Data supplied START
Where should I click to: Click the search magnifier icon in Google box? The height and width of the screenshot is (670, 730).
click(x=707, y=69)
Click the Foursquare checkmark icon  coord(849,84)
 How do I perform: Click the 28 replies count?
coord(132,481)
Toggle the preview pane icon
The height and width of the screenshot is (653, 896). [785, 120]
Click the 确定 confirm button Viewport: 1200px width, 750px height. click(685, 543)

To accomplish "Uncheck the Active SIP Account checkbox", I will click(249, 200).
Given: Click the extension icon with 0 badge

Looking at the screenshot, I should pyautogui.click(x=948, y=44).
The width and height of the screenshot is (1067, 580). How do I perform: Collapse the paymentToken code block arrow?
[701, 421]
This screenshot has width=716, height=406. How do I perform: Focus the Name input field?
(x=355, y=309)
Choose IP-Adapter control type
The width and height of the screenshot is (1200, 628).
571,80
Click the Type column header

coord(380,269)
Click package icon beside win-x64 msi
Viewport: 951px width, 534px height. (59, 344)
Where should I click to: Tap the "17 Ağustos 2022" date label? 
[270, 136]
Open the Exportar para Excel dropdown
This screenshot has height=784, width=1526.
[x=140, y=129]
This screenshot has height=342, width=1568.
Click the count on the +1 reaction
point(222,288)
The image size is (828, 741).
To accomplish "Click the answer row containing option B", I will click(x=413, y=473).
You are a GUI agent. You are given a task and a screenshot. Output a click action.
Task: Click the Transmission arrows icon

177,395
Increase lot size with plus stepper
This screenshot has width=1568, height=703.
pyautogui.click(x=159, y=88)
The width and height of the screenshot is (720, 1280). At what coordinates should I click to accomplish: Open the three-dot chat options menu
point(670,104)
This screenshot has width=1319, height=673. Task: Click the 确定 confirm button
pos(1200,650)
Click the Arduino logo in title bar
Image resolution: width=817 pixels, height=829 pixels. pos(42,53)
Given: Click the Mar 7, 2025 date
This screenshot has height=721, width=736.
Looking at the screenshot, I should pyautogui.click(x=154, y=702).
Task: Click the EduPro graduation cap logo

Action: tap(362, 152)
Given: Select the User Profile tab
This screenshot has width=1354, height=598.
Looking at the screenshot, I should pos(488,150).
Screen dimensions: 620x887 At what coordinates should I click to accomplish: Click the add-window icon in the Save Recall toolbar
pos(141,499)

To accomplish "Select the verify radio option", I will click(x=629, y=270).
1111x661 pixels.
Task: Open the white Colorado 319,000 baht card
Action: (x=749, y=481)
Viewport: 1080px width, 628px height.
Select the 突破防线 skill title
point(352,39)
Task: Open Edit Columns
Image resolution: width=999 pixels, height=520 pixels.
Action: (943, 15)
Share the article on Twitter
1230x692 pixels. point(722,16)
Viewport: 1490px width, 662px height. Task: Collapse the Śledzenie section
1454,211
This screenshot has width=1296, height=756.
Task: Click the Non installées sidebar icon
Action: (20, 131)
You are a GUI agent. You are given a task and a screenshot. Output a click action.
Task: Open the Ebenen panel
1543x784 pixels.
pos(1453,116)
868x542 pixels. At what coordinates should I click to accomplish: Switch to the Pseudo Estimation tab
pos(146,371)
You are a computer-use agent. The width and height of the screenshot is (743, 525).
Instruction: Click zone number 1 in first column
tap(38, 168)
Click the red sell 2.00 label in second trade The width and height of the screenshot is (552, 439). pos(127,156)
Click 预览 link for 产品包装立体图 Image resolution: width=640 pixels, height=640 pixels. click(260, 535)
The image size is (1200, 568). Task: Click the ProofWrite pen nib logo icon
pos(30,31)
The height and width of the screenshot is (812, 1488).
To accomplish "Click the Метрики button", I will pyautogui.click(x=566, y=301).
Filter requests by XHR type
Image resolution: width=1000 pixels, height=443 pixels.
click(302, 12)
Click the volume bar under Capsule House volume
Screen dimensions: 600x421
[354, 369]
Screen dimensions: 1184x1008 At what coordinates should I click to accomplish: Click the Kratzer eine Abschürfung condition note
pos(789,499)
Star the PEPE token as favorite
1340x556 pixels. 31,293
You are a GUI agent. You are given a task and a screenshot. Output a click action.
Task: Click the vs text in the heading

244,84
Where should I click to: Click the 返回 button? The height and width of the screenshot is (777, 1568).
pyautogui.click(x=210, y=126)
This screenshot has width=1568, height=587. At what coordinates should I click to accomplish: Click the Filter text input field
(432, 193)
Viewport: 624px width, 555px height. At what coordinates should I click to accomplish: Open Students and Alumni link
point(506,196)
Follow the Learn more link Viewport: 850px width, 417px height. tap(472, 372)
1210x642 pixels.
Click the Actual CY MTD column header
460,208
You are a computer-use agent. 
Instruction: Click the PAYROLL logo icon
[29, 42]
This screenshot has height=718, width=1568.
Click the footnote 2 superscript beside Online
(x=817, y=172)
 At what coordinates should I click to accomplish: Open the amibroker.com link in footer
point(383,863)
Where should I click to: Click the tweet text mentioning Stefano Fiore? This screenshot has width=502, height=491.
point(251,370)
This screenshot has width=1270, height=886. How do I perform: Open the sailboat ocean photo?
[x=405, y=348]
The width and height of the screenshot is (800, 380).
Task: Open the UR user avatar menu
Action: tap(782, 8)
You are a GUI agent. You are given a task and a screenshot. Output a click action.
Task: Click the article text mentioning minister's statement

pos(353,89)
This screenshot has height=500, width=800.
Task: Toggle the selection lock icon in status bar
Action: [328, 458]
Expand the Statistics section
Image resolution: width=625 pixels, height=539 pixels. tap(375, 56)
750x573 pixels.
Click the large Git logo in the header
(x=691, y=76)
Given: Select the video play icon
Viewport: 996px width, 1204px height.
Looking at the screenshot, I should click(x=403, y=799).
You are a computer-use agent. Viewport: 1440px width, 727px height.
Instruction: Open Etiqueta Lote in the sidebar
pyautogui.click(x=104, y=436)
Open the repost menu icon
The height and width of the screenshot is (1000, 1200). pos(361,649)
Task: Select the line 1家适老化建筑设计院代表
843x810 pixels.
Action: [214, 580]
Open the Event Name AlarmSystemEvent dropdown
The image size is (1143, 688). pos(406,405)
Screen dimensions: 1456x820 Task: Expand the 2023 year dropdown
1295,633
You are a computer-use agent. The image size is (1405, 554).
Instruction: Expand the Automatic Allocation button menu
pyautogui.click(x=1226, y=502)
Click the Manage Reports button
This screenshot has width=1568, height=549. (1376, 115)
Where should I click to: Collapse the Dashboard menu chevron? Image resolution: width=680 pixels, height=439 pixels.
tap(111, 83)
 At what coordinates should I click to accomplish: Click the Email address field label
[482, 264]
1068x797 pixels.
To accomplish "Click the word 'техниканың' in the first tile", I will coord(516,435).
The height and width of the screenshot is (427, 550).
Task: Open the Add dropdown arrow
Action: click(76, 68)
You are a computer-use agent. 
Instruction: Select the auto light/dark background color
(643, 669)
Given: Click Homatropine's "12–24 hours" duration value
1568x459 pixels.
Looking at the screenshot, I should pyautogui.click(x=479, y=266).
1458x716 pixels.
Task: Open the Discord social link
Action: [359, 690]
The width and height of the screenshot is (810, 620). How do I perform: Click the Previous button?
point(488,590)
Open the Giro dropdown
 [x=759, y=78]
Data supplied END
> _Task to carry out_: What's needed is a word-for-word restatement of all the entries.

> _Response to this task_:
Where should I click to: Click the search magnifier icon in Google box? The height and width of the screenshot is (670, 730).
click(x=707, y=69)
Click the Foursquare checkmark icon  coord(849,84)
 How do I perform: Click the 28 replies count?
coord(132,481)
Toggle the preview pane icon
The height and width of the screenshot is (653, 896). [785, 120]
Click the 确定 confirm button Viewport: 1200px width, 750px height. click(685, 543)

To accomplish "Uncheck the Active SIP Account checkbox", I will click(249, 200).
Given: Click the extension icon with 0 badge

Looking at the screenshot, I should pyautogui.click(x=948, y=44).
The width and height of the screenshot is (1067, 580). How do I perform: Collapse the paymentToken code block arrow?
[701, 421]
This screenshot has width=716, height=406. How do I perform: Focus the Name input field?
(x=355, y=309)
Choose IP-Adapter control type
The width and height of the screenshot is (1200, 628).
571,80
Click the Type column header

coord(380,269)
Click package icon beside win-x64 msi
Viewport: 951px width, 534px height. (59, 344)
Where should I click to: Tap the "17 Ağustos 2022" date label? 
[270, 136]
Open the Exportar para Excel dropdown
This screenshot has height=784, width=1526.
[x=140, y=129]
This screenshot has height=342, width=1568.
Click the count on the +1 reaction
point(222,288)
The image size is (828, 741).
To accomplish "Click the answer row containing option B", I will click(x=413, y=473).
You are a GUI agent. You are given a task and a screenshot. Output a click action.
Task: Click the Transmission arrows icon

177,395
Increase lot size with plus stepper
This screenshot has width=1568, height=703.
pyautogui.click(x=159, y=88)
The width and height of the screenshot is (720, 1280). At what coordinates should I click to accomplish: Open the three-dot chat options menu
point(670,104)
This screenshot has width=1319, height=673. Task: Click the 确定 confirm button
pos(1200,650)
Click the Arduino logo in title bar
Image resolution: width=817 pixels, height=829 pixels. pos(42,53)
Given: Click the Mar 7, 2025 date
This screenshot has height=721, width=736.
Looking at the screenshot, I should pyautogui.click(x=154, y=702).
Task: Click the EduPro graduation cap logo

Action: tap(362, 152)
Given: Select the User Profile tab
This screenshot has width=1354, height=598.
Looking at the screenshot, I should pos(488,150).
Screen dimensions: 620x887 At what coordinates should I click to accomplish: Click the add-window icon in the Save Recall toolbar
pos(141,499)

To accomplish "Select the verify radio option", I will click(x=629, y=270).
1111x661 pixels.
Task: Open the white Colorado 319,000 baht card
Action: (x=749, y=481)
Viewport: 1080px width, 628px height.
Select the 突破防线 skill title
point(352,39)
Task: Open Edit Columns
Image resolution: width=999 pixels, height=520 pixels.
Action: (943, 15)
Share the article on Twitter
1230x692 pixels. point(722,16)
Viewport: 1490px width, 662px height. Task: Collapse the Śledzenie section
1454,211
This screenshot has width=1296, height=756.
Task: Click the Non installées sidebar icon
Action: (20, 131)
You are a GUI agent. You are given a task and a screenshot. Output a click action.
Task: Open the Ebenen panel
1543x784 pixels.
pos(1453,116)
868x542 pixels. At what coordinates should I click to accomplish: Switch to the Pseudo Estimation tab
pos(146,371)
You are a computer-use agent. The width and height of the screenshot is (743, 525).
Instruction: Click zone number 1 in first column
tap(38, 168)
Click the red sell 2.00 label in second trade The width and height of the screenshot is (552, 439). pos(127,156)
Click 预览 link for 产品包装立体图 Image resolution: width=640 pixels, height=640 pixels. click(260, 535)
The image size is (1200, 568). Task: Click the ProofWrite pen nib logo icon
pos(30,31)
The height and width of the screenshot is (812, 1488).
To accomplish "Click the Метрики button", I will pyautogui.click(x=566, y=301).
Filter requests by XHR type
Image resolution: width=1000 pixels, height=443 pixels.
click(302, 12)
Click the volume bar under Capsule House volume
Screen dimensions: 600x421
[354, 369]
Screen dimensions: 1184x1008 At what coordinates should I click to accomplish: Click the Kratzer eine Abschürfung condition note
pos(789,499)
Star the PEPE token as favorite
1340x556 pixels. 31,293
You are a GUI agent. You are given a task and a screenshot. Output a click action.
Task: Click the vs text in the heading

244,84
Where should I click to: Click the 返回 button? The height and width of the screenshot is (777, 1568).
pyautogui.click(x=210, y=126)
This screenshot has width=1568, height=587. At what coordinates should I click to accomplish: Click the Filter text input field
(432, 193)
Viewport: 624px width, 555px height. At what coordinates should I click to accomplish: Open Students and Alumni link
point(506,196)
Follow the Learn more link Viewport: 850px width, 417px height. tap(472, 372)
1210x642 pixels.
Click the Actual CY MTD column header
460,208
You are a computer-use agent. 
Instruction: Click the PAYROLL logo icon
[29, 42]
This screenshot has height=718, width=1568.
Click the footnote 2 superscript beside Online
(x=817, y=172)
 At what coordinates should I click to accomplish: Open the amibroker.com link in footer
point(383,863)
Where should I click to: Click the tweet text mentioning Stefano Fiore? This screenshot has width=502, height=491.
point(251,370)
This screenshot has width=1270, height=886. How do I perform: Open the sailboat ocean photo?
[x=405, y=348]
The width and height of the screenshot is (800, 380).
Task: Open the UR user avatar menu
Action: tap(782, 8)
You are a GUI agent. You are given a task and a screenshot. Output a click action.
Task: Click the article text mentioning minister's statement

pos(353,89)
This screenshot has height=500, width=800.
Task: Toggle the selection lock icon in status bar
Action: [328, 458]
Expand the Statistics section
Image resolution: width=625 pixels, height=539 pixels. tap(375, 56)
750x573 pixels.
Click the large Git logo in the header
(x=691, y=76)
Given: Select the video play icon
Viewport: 996px width, 1204px height.
Looking at the screenshot, I should click(x=403, y=799).
You are a computer-use agent. Viewport: 1440px width, 727px height.
Instruction: Open Etiqueta Lote in the sidebar
pyautogui.click(x=104, y=436)
Open the repost menu icon
The height and width of the screenshot is (1000, 1200). pos(361,649)
Task: Select the line 1家适老化建筑设计院代表
843x810 pixels.
Action: [214, 580]
Open the Event Name AlarmSystemEvent dropdown
The image size is (1143, 688). pos(406,405)
Screen dimensions: 1456x820 Task: Expand the 2023 year dropdown
1295,633
You are a computer-use agent. The image size is (1405, 554).
Instruction: Expand the Automatic Allocation button menu
pyautogui.click(x=1226, y=502)
Click the Manage Reports button
This screenshot has width=1568, height=549. (1376, 115)
Where should I click to: Collapse the Dashboard menu chevron? Image resolution: width=680 pixels, height=439 pixels.
tap(111, 83)
 At what coordinates should I click to accomplish: Click the Email address field label
[482, 264]
1068x797 pixels.
To accomplish "Click the word 'техниканың' in the first tile", I will coord(516,435).
The height and width of the screenshot is (427, 550).
Task: Open the Add dropdown arrow
Action: click(76, 68)
You are a computer-use agent. 
Instruction: Select the auto light/dark background color
(643, 669)
Given: Click Homatropine's "12–24 hours" duration value
1568x459 pixels.
Looking at the screenshot, I should pyautogui.click(x=479, y=266).
1458x716 pixels.
Task: Open the Discord social link
Action: [359, 690]
The width and height of the screenshot is (810, 620). How do I perform: Click the Previous button?
point(488,590)
Open the Giro dropdown
 [x=759, y=78]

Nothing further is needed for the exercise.